== Segment start ==

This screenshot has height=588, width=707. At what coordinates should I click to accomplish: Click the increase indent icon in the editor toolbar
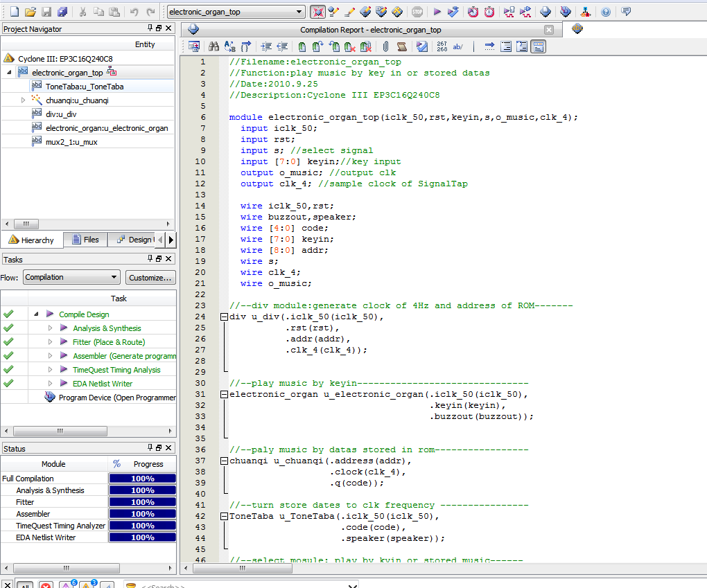click(x=266, y=46)
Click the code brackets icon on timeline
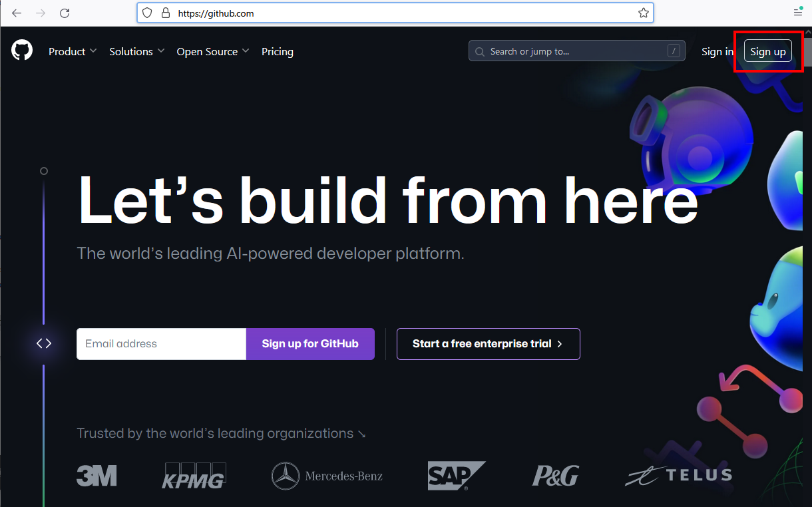Screen dimensions: 812x507 pyautogui.click(x=44, y=343)
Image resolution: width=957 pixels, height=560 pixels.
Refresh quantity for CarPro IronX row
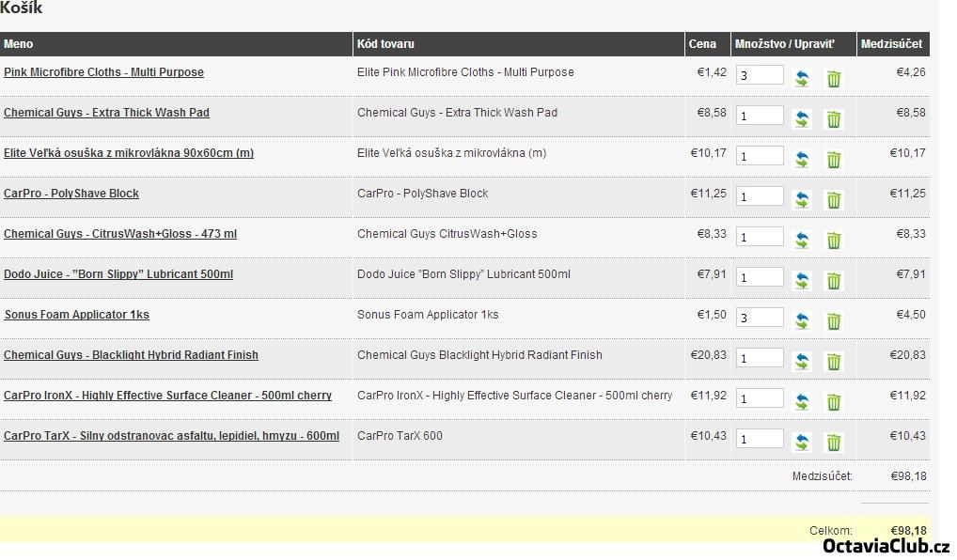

== Segment end ==

**The problem**
Repeat each record exactly, with the pictures left out.

**Exercise solution**
This screenshot has height=588, width=707. At what coordinates should I click to accomplish: Click the increase indent icon in the editor toolbar
click(x=266, y=46)
Click the code brackets icon on timeline
Screen dimensions: 812x507 pyautogui.click(x=44, y=343)
Image resolution: width=957 pixels, height=560 pixels.
Refresh quantity for CarPro IronX row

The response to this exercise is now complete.